The Worst Ideas. Updates every Monday!

Your weekly source for terrible ideas.

Month: September, 2015

This blog got its first search engine referral, for “cutting a poster for carrying.”

 Background:

When a person searches for something using an online search engine, their general expectation is to get a vaguely useful answer.

However, I checked the blog stats recently, and someone apparently searched for “cutting a poster for carrying” and was directed to the “butterfly” poster design post (https://worstideas.wordpress.com/2015/05/04/poster-tips/).

cutting a poster for carrying

Fig 1: Some unfortunate person searched for “cutting a poster for carrying” and was referred to this blog.

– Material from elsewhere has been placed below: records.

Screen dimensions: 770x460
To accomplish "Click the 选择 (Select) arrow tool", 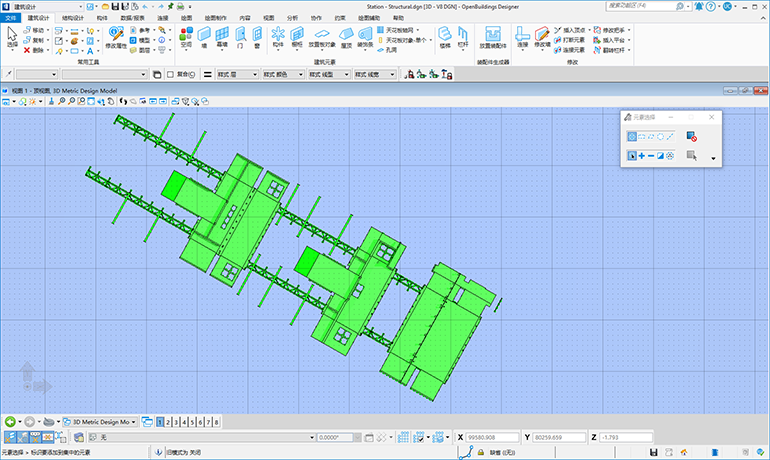I will click(x=12, y=34).
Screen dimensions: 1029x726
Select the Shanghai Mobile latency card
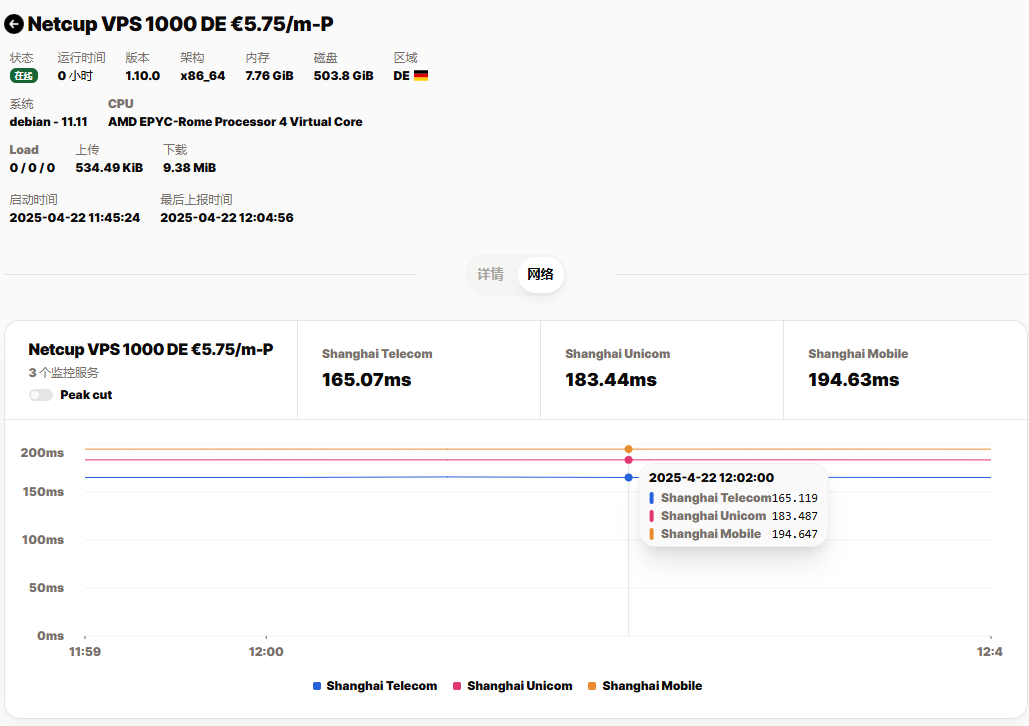coord(904,369)
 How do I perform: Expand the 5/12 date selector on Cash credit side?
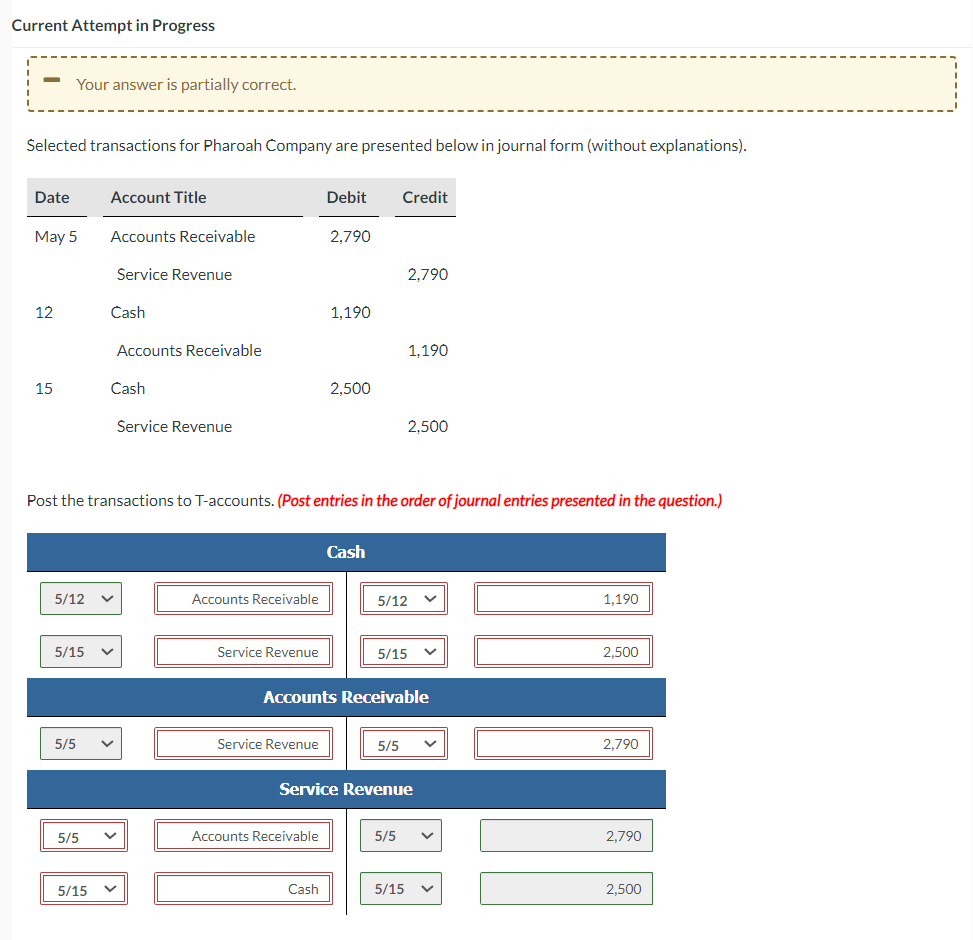(x=403, y=598)
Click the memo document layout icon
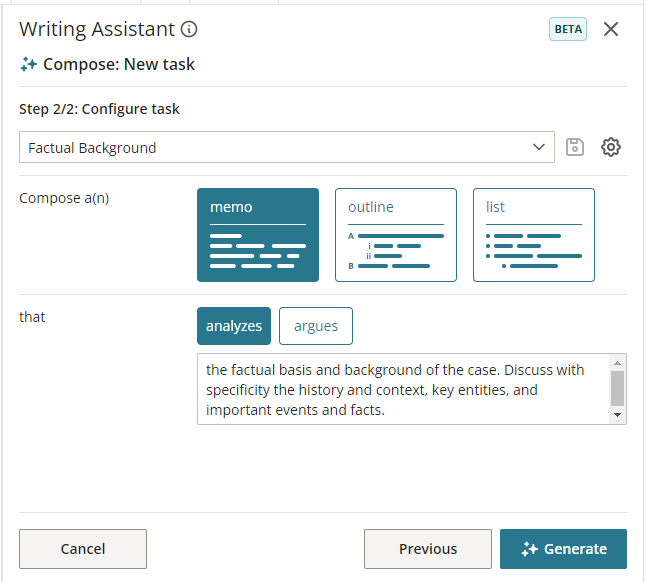The image size is (646, 582). (258, 251)
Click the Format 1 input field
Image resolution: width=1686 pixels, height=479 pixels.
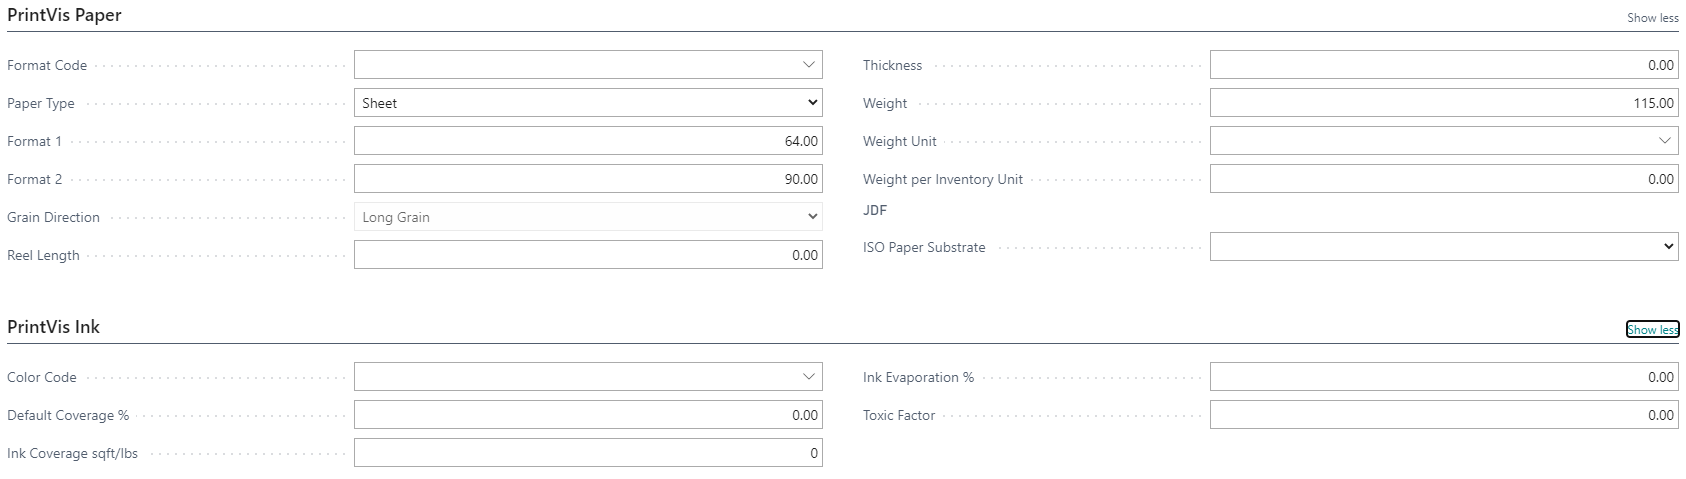(x=588, y=141)
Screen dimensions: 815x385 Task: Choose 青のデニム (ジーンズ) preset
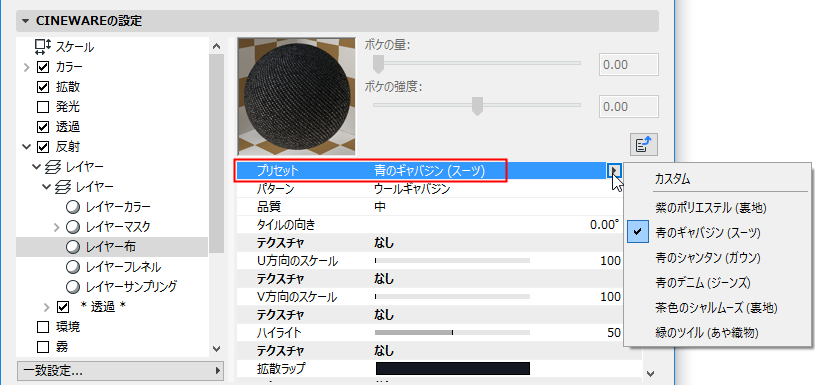tap(703, 283)
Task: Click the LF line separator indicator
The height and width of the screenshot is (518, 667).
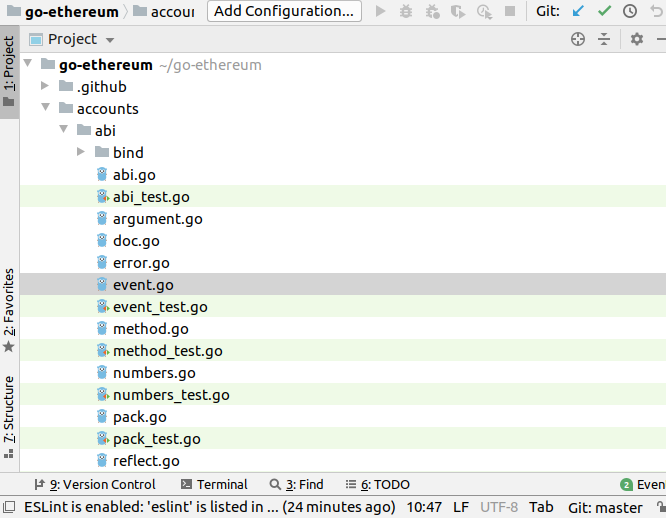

Regrettably, I didn’t have ANY tips as to how to “cut a poster for carrying.”

But, this can be fixed! Now, future individuals who want to know how to cut a poster for carrying will be able to consult this page.

Solution:

If you need to “cut a poster for carrying,” first fold it into an octagon to make the primary base. Then fold the outsides to the middle—you’ll know you’ve done this right if it makes a transverse diamond shape. Next, fold the middle sides in, and then fold the entire diamond length-wise. Flip it over once, and repeat the process. Then fold in the protruding rhombus lobes and perform a reverse inside fold. Next, fold the base lengthwise and tuck the tail in between the two sides. Finally, fold the entire assembly length-wise, pull out the tail section, and fold the head to make a beak. Now cut it in half. Voilà!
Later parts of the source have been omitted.